Monday, April 17, 2006

The plight of the business immigrant

Just as the Large Nasal Appendage formerly known as Scott Johnson predicted, our Katie – Katherine Kersten to the uninitiated – did her second consecutive immigration column Monday the 17th of April. Scotty must be clairvoyant, because so often he is able to tell us what Katie will be writing about! Well, probably not clairvoyant.

Spotty can see Katie and Scott chatting endlessly on the telephone, deciding what to wear to work tomorrow, Katie’s hair, and just what is, you know, like on their minds: the rilly rilly important stuff. Puppy love, or a middle-aged, calcified version of it, anyway.

Last week, we heard about the H-2A farm worker Jaco van Rooyen. Now, it’s the plight of the H1-B Saroj Aryal. Aryal graduated from Minnesota State @ Mankato who works as a software test engineer while pursuing an MBA at night. Katie writes:
Aryal is just the sort of ambitious, high-tech professional that Minnesota needs in order to compete in the global economy. "Minneapolis has a great intellectual climate," he says. "This is where I want to put down roots."

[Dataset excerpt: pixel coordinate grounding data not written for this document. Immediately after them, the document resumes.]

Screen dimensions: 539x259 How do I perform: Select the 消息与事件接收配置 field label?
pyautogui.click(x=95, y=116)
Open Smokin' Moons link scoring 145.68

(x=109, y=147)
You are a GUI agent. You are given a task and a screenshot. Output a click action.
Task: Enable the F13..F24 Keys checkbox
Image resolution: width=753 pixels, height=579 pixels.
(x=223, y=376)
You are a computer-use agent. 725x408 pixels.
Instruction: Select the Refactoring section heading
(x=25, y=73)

Well of course he does! Nepal is a third-world country on the brink of civil war. Aryal is finding, of course, that the adjustment of status to that of immigrant is a long and expensive process.

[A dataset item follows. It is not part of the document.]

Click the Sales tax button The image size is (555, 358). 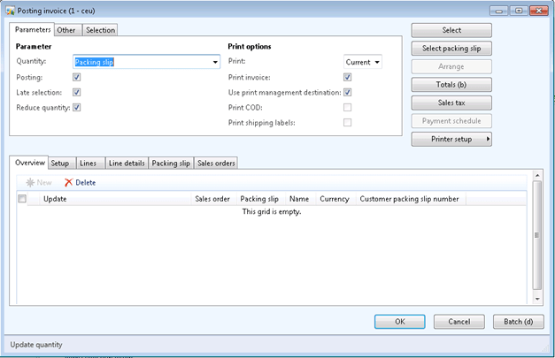point(451,103)
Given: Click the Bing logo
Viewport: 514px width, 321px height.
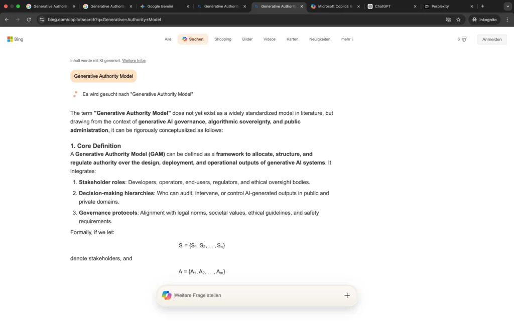Looking at the screenshot, I should (x=15, y=39).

In between fits of xenophobia, US immigration policy has historically seen family reunification as one of its principal goals. Business immigration has always circled in a lesser orbit, and business interests have long chafed at limitations on access to foreign labor markets. Katie asks rhetorically:
Are these foreign workers taking American jobs? No. Before hiring them, employers must document that no qualified U.S. citizen is available.

Well, the
point is debated:
Because H-1B visas are good from three to six years, the number of H-1B foreign workers in the country at any point is the sum of those who have been admitted and remained within the last six years. In 2002, there were an estimated 710,000 H-1B holders in the United States.1 Although the H-1B program is meant to provide companies with labor unavailable in this country, no evidence exists of a worker shortage; to the contrary, the market is filled with laid off, unemployed American high tech workers.

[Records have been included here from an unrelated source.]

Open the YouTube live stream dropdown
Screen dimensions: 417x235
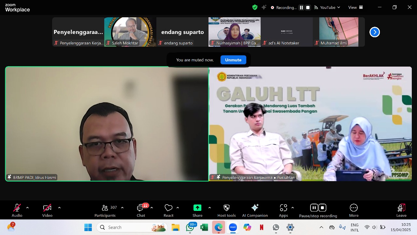pos(327,8)
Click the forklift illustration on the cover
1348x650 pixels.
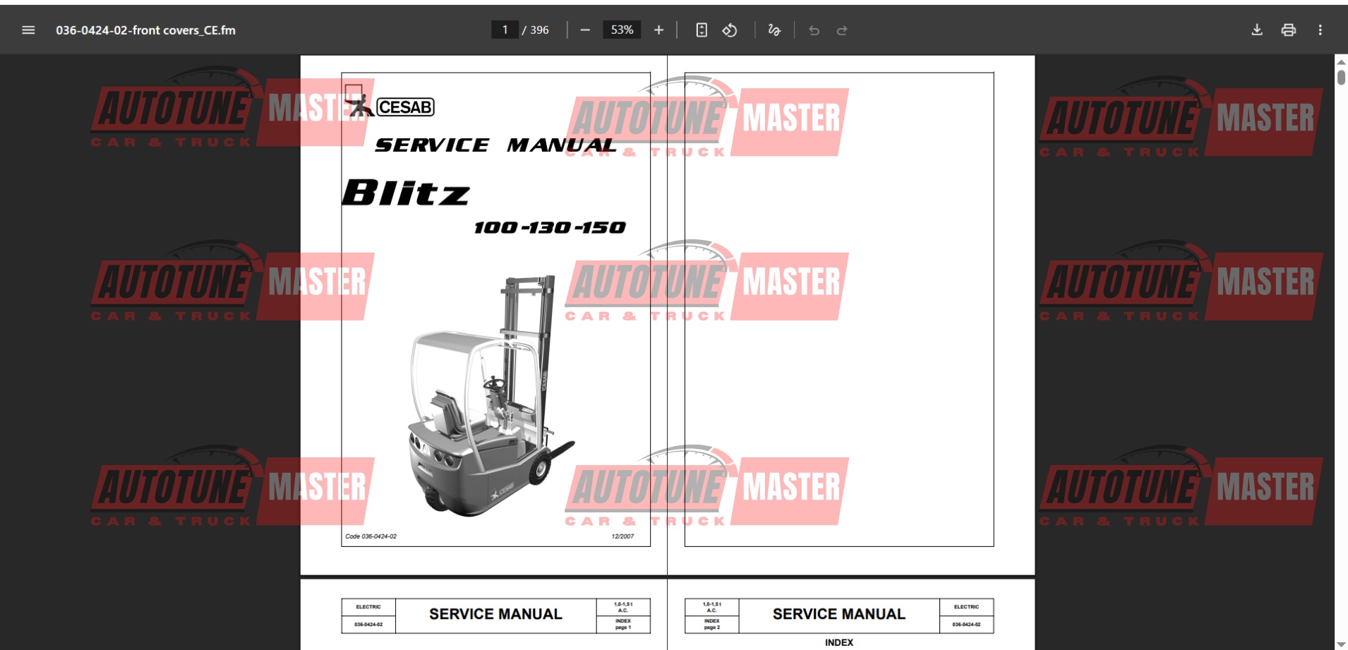[x=487, y=402]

The Bureau of Labor Statistics reports that six percent of people in computer and mathematical occupations were unemployed in April 2003, or 194,000 people (a 25 percent jump from the 4.8 percent unemployment rate for the same time a year earlier). Overall high tech unemployment went from two percent in November 2001 to 5.5 percent one year later, and among computer programmers it went from 1.7 percent to 7.8 percent. The high tech industry employed ten percent fewer people in December 2002 than it did in January 2001. 4 Given the economic downturn and wider pool of available candidates, H-1B numbers should have fallen dramatically—but no such decrease has occurred.

The FAIR site linked above continues:

The temporary worker program is rife with fraud and abuse.

The INS conducted a study of 3,247 H-1B applicants who applied at an American consulate in India (Indians account for about half of all H-1B visas issued and were unable to verify the authenticity of almost 45 percent of the claims made on the petitions. Twenty-one percent of the work experience claims made to the INS were confirmed to be fraudulent.

A Department of Labor (DOL) audit found that 19 percent of H-1B workers were not even being paid the salaries promised by their employers on their labor application forms (which must be filed with the DOL in order for companies to receive permission to use H-1B workers). The audit found that employers use H-1B employees to get around prevailing wages and personnel costs and that the large-scale use of H-1B workers lowers the level of wages in the affected professions.

Now the thing is, you see, Spotty is kind of a free trade and pro-immigration dog. But he thinks the debate should be conducted on the basis of facts, not Katie’s slogans about competition and economic survival. There are more things at stake in the debate and more interests to be considered than Katie would lead you to believe. What a surprise.